• What to do
For every line in the data below, check for the word "screenshot", then state how many lines have it. Answer with the number only.

Data to examine below:

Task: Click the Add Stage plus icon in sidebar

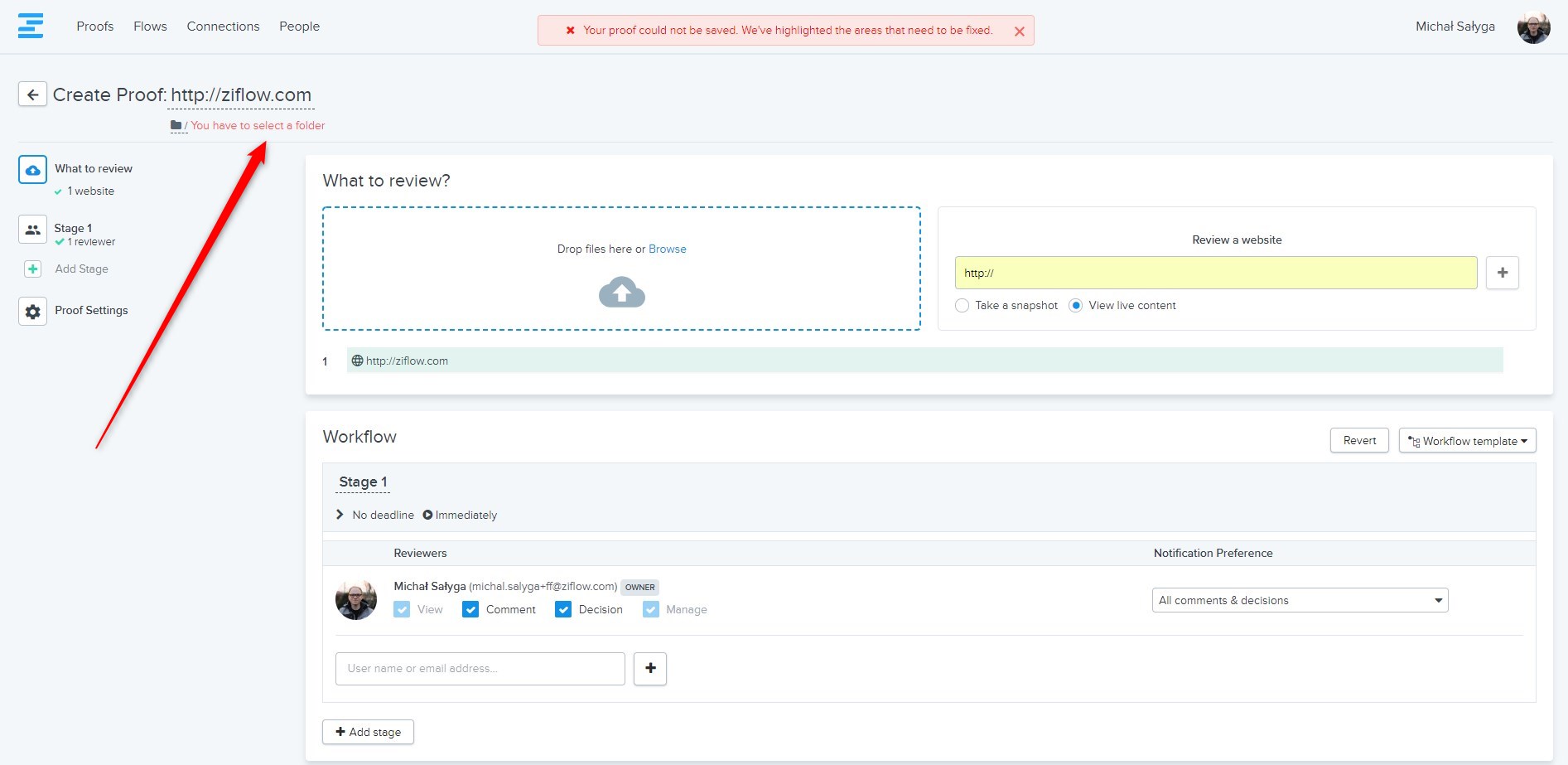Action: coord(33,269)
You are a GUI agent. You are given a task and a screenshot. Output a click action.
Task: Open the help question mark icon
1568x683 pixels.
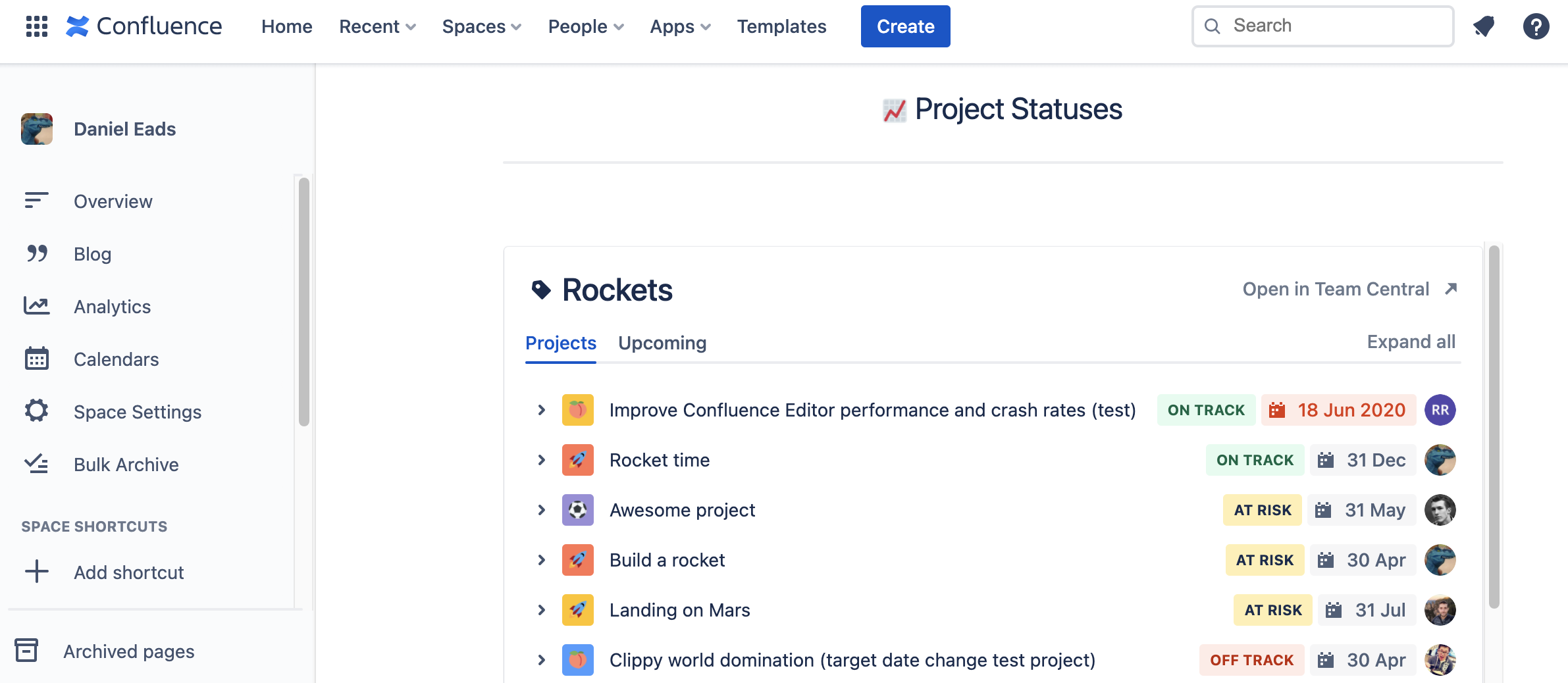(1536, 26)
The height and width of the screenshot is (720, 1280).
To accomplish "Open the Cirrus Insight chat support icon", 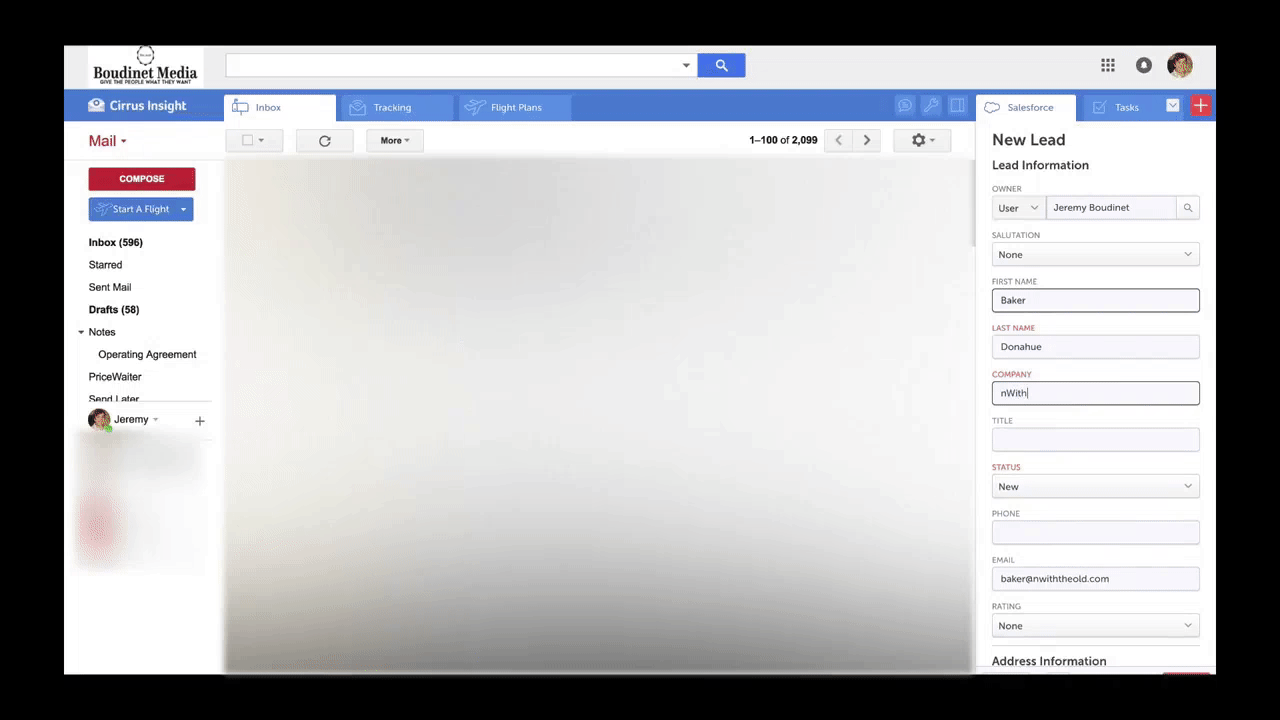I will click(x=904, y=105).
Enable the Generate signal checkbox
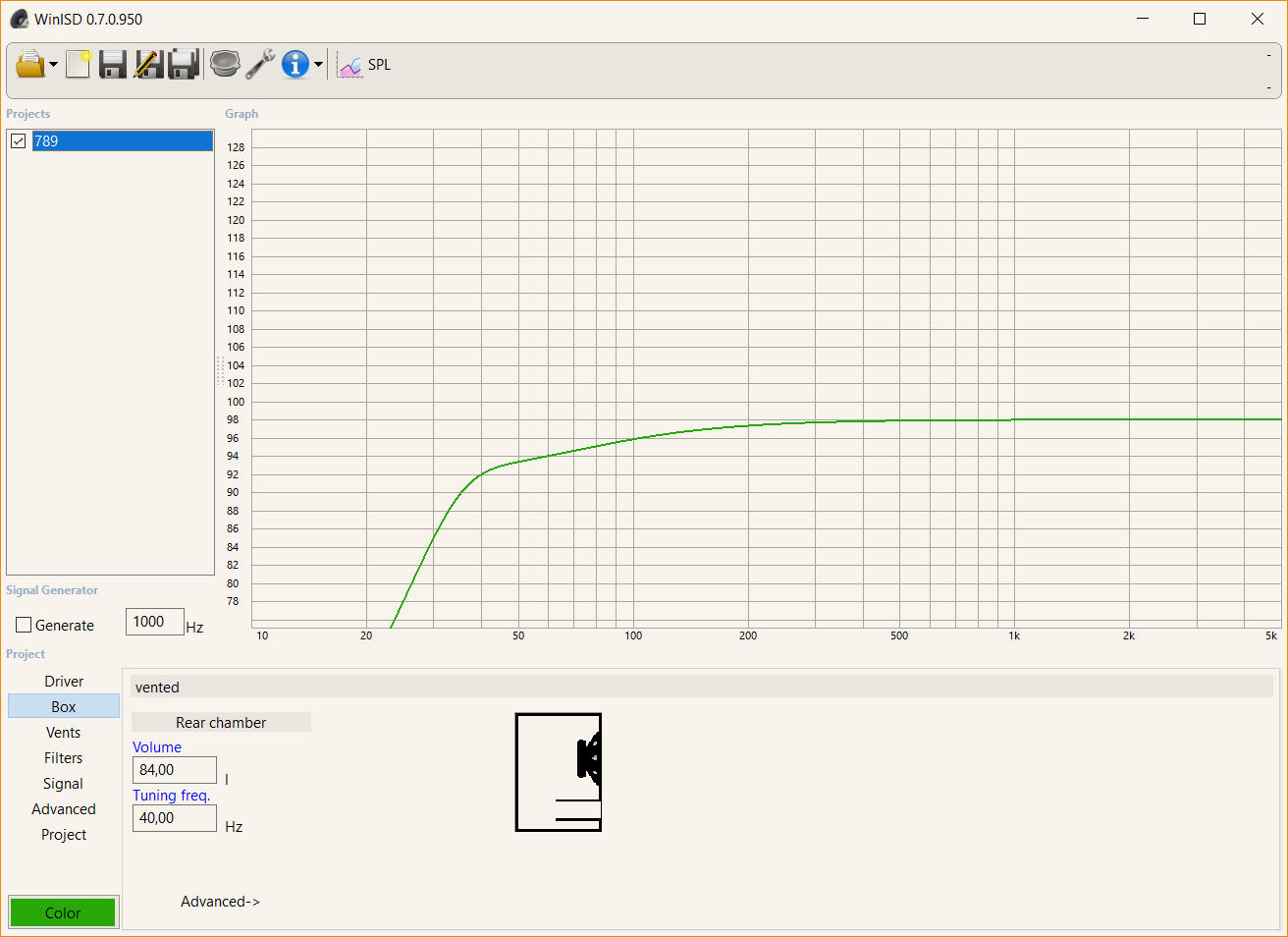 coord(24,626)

End of Data to examine.

• Result of the task
2